-- START OF SELECTED PASSAGE --

Post by Gyra_Solune » January 16th, 2016, 5:10 am

Khalifate vs. Khalifate

The nature of the Khalifate being half lawful, half liminal, half mounted, half on foot means triangles of resistances and weapon types can get a bit tangled. It becomes obvious what can counter what unit – getting there is the hard part.

*Jundi: B-. Its standard all-purposeness works somewhat well here, but the entire faction resists its blade attack, and the bow is only largely useful against Khaiyals.

*Arif: C. Again, blade resists turn against the Arif here. If your enemy is on mountains or using lots of Falcons then this is a good buy, but it’s going to struggle.

*Rami: B. A little more specialized and focused and henceforth more useful. Leveling these up should be a priority, since the bow will tear into lesser Ramis and Khaiyals – or, one can opt to promote it into a Qanas, which is marvelous at contending with most anything that can be thrown at you, though less specifically effective.

*Khaiyal: A. A Khalifate unit either dislikes impact or dislikes pierce, and the Khaiyal is the king of both. On both sides who wins is going to be decided by who best utilizes the Khaiyal’s superior offensive capacity.

-- END OF SELECTED PASSAGE --

▸ WRITTEN TASKS:
**A)** In the Khalifate vs. Khalifate post, what grade does the Arif receive?
**B)** Carry on the Khalifate vs. Khalifate post from its last sentence.

-- START OF STORED DATA --

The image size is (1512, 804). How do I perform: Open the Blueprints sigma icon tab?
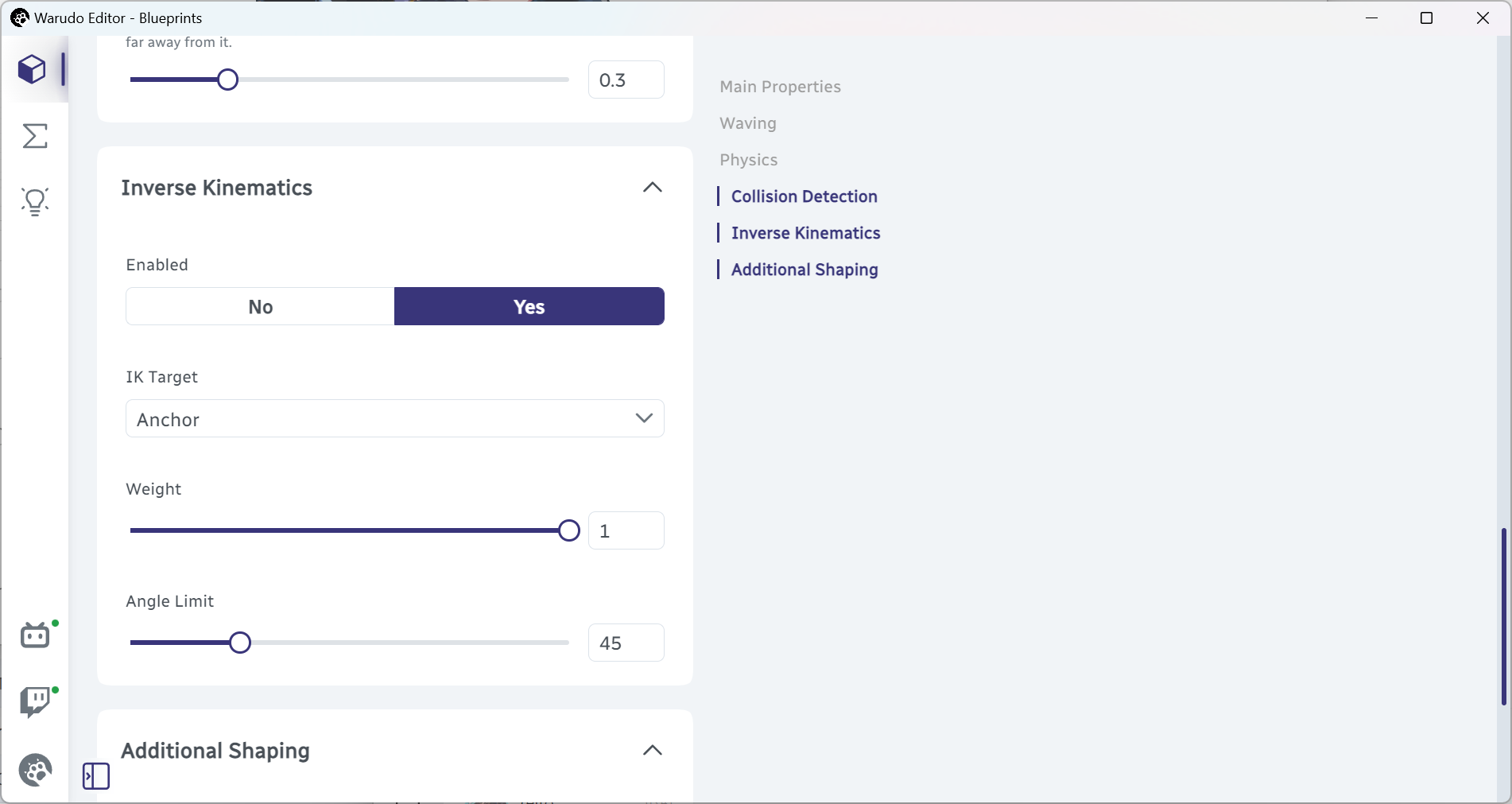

-- END OF STORED DATA --

▸ FINAL RESULTS:
**A)** C.

**B)**
*Naffat: C-. Not very useful except to get at the occasional misplaced Rami, which is something the Falcons can do a little better. It’s simply too fragile in most cases.

*Hakim: A+. Still more or less the most decisive advantage the faction has is a unit that can heal everyone around it so well. If the enemy has it and you don’t, expect to lose in a war of attrition. If the other way around, expect it to be the primary target of the enemies. Protect them and do your best to expose any the enemy has.

*Falcon: C. Its charging is mostly useful for Ramis, and of course you want to be aggressive in grabbing territory with them. Otherwise the promise of a fleet of falcons is not very useful here.